15 Years After Columbine: How Safe Are our Schools from Bullying and Violence Today?

April 15 2014


April 20th, 1999, Columbine High School. That day and the horrific events that unfolded there are forever etched in my brain. I remember turning on my television and not believing what I was viewing. Students jumping out of windows, SWAT teams rushing the school, and parents with terrified looks on their faces awaiting the news of whether their children were alive or dead.

Fast-forward to today, 2014. We’ve had 15 years to respond; spent billions of dollars, passed countless laws and regulations, implemented hundreds of programs and activities in our schools, attended untold numbers of conferences, trainings and summits all to find answers and solutions for reducing, preventing and ultimately stopping emotional and physical violence. 

How have we as a nation done in effectively addressing school violence, bullying and all the other ways young people hurt one another? It’s a very complex issue, and in spite of all the efforts we’ve undertaken, the bottom line is we have not achieved the results we desperately want.

Let me start by saying I am grateful for all the efforts, resources and people who have worked so hard to understand the bullying “epidemic” and do so much to stem it and to stop it. To date there is greater awareness than ever about the topic, and there is increased understanding of how serious it is and how many youth, adults and families are significantly impacted by emotional and physical violence.

We’ve seen virtually every state in our nation pass legislation, regulations and laws to address bullying, cyberbullying and harassment. Funding has been provided from government, foundations, corporations and individuals to bring programs and activities to schools and communities across the nation. Public service campaigns and initiatives have proliferated on the Internet, and more citizens than ever disagree with the notion that bullying is a “boys will be boys” acceptable rite of passage.

However, I would be remiss if I didn’t reflect on my own journey, observations and learnings over the past 15 years and working with more than 1500 schools. Over that time span, our organization, Community Matters, has had a very singular focus: to “wake up the courage” of youth and adults to create safer schools where everyone can feel safe, welcome and included.

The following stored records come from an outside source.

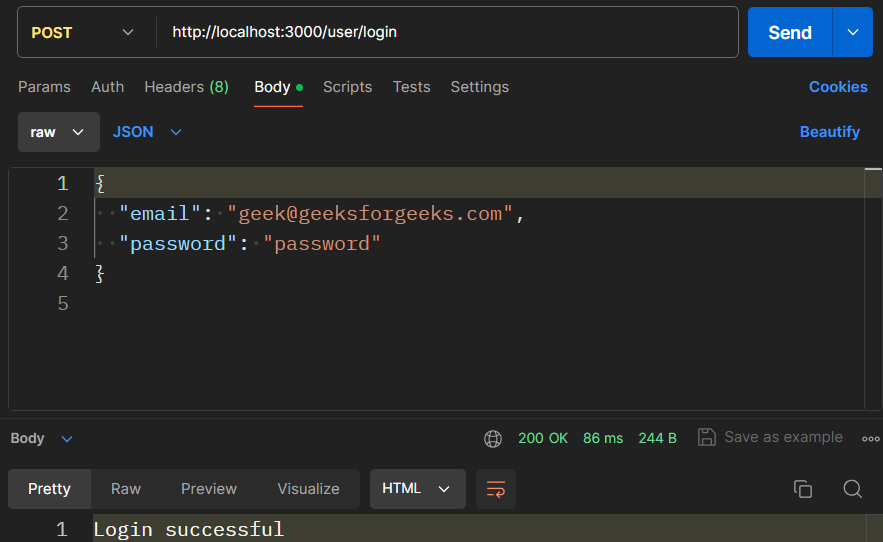Toggle the word wrap icon in the response toolbar
Image resolution: width=883 pixels, height=542 pixels.
coord(496,488)
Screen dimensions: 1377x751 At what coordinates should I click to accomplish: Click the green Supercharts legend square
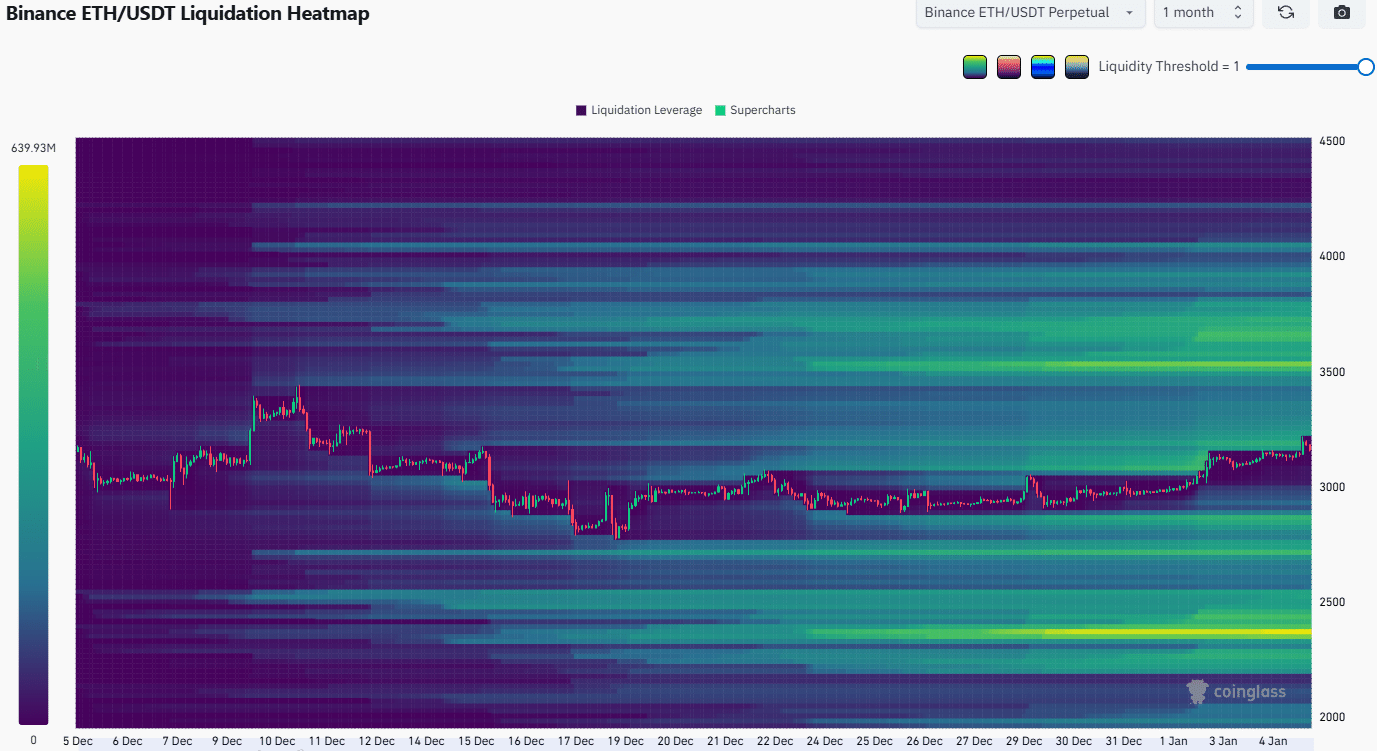click(x=720, y=110)
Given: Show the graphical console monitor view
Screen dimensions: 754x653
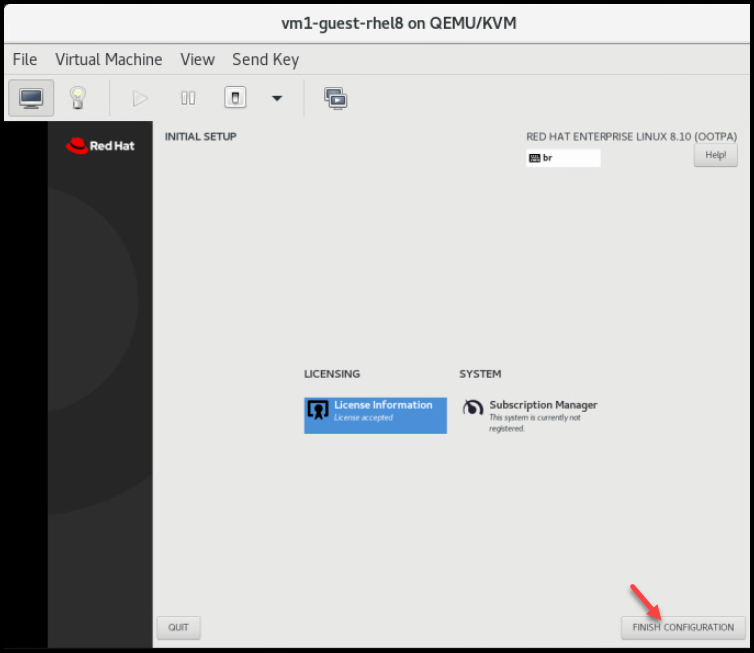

So, here’s my “scorecard” and summary of our progress to date:
Bullying has not abated, it has “mutated”. It is younger, meaner, harder to see, and more relational than physical. It is frightfully more acceptable by too many young people who too often are passive bystanders who watch the suffering of others, or they are “voyeurs” using their smartphones to take pictures and videos for a You Tube moment. 

It’s not like we haven’t applied resources to solve this ongoing problem. We’ve tried to lock the bad guys out, we’ve passed law upon law and we’ve attempted to punish and suspend our way out, all with limited effectiveness and success.

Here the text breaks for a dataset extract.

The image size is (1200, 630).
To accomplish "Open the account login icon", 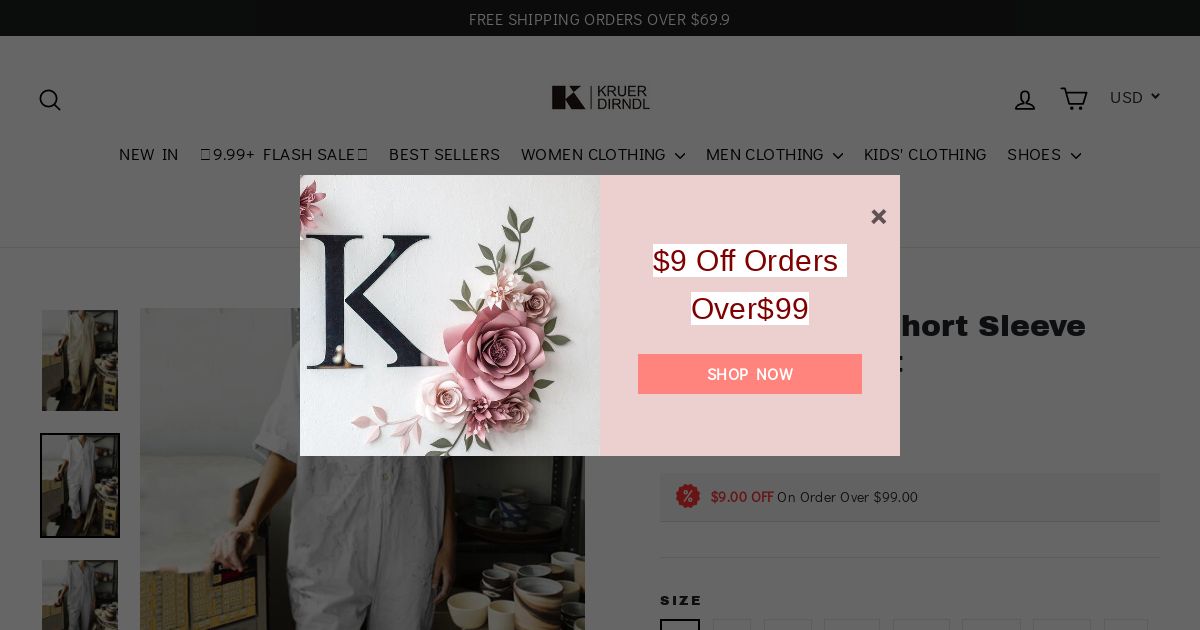I will coord(1025,100).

It’s time for a new approach. And it’s time to speak up and call for a new direction, bold leadership, and the courage to put our efforts into what can work and already does. This includes:

  1. Understanding that the way to effectively address emotional and physical violence is to change the conditions in the school environment that allow the “virus” of meanness to occur.
  2. Recognize the importance and benefits of seeing school climate as the fundamental and primary driver for creating safer schools, improving achievement, reducing discipline and fostering high performing and thriving schools.
  3. Be courageous enough to look beyond the old tried and worn practices and embrace a new paradigm, one where we invest in “inside-out” solutions. The roadmap for success involves four key components. They are:
  • Focus on Relationships - creating opportunities for students, staff, parents, families and the broader community to know one another, to build trust and mutual respect, and to maintain open channels of communication.
  • Increase Student Voice- empowering all young people by involving them in real problem-solving, decision-making and opportunities that allow them to be contributors and peacemakers.
  • Restorative Practices – move away from "catch and punish" to "connect and correct", utilizing proven practices such as community circles, restorative circles, peer courts and community service as mechanisms to help young people learn from their mistakes, make amends to those they’ve wronged, and improve future behavior.
  • Social Norms Change - improving behavior not through punitive rules and policies, but rather through changing attitudes and beliefs which are influenced and largely established by students.

Columbine shattered our long held belief that our schools are safe havens for our children. Today we know a different reality and that school safety is not a guarantee. To re-establish our schools as places where all children can feel safe, welcome and included requires courage, leadership and the commitment of each one of us; parents, educators, legislators, funders, community members and each young person. We must recognize that we are in this together, and therefore, we must all raise our voices and speak up when we see injustice and intolerance in our midst. We can do it, and we know the way. Let’s start now.